# ammo help



## BADSHOT (May 17, 2007)

can anyone here breakdown ammo like the difference between hollow point or ball ammo, and the difference between bullet wts (grains), or a link to where i can read some info? thanks.

Ricky


----------



## Maximo (May 26, 2006)

This will be a good place to start, but there is almost endless info on balistics and bullet types. It might give you a headache.

http://www.gunsandammomag.com/ballistics/


----------



## lumbermill (Jan 5, 2007)

This site might help you a little bit. It can get a bit tedious www.internetarmory.com/handgunammo.htm


----------



## Bob Wright (May 10, 2006)

*Ballistics..........*

I really got into the study of ballistics for awhile. Ballistics, concerning a projectile moving through the air, is just a part of physics, and simply put boils down to an object in motion being affected by gravity and air resistance. I learned that there are so many variables as to preclude reducing trajectories to mathematical equations with any degree of accuracy.

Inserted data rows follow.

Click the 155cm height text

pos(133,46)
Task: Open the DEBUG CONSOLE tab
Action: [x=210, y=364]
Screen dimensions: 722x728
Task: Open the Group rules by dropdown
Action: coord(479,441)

Bottom line, the proof is in the shooting. Study the effect of firing at different ranges and different tartgets. By different targets, I mean penetration in wood, impact on clay or gelatin. Also, try water filled plastic jugs. This, assuming you have a safe range where this is practical.

Bob Wright


----------



## Bob Wright (May 10, 2006)

*Ammo Selection........*

After my post here yesterday, something else occurred to me that might be of help to you.

Years ago, the late Jeff Cooper formulated his minimum for a defensive handgun/load combination: 40-200-100.

As a minimum, the gun should be .40 caliber, firing a 200 grain bullet, at 1000 fps muzzle velocity.

But then, Col. Charles Askins favorite was the Colt Combat Commander, firing the 185 gr. wadcutter target load. This from a man who truly qualifies as a modern day gunfighter. Col. Askins had used everything from the .38 Special. .357 Magnum, .44 Magnum and .45 ACP in gunfights. And lived to be ninety years old, or so.

Bob Wright


----------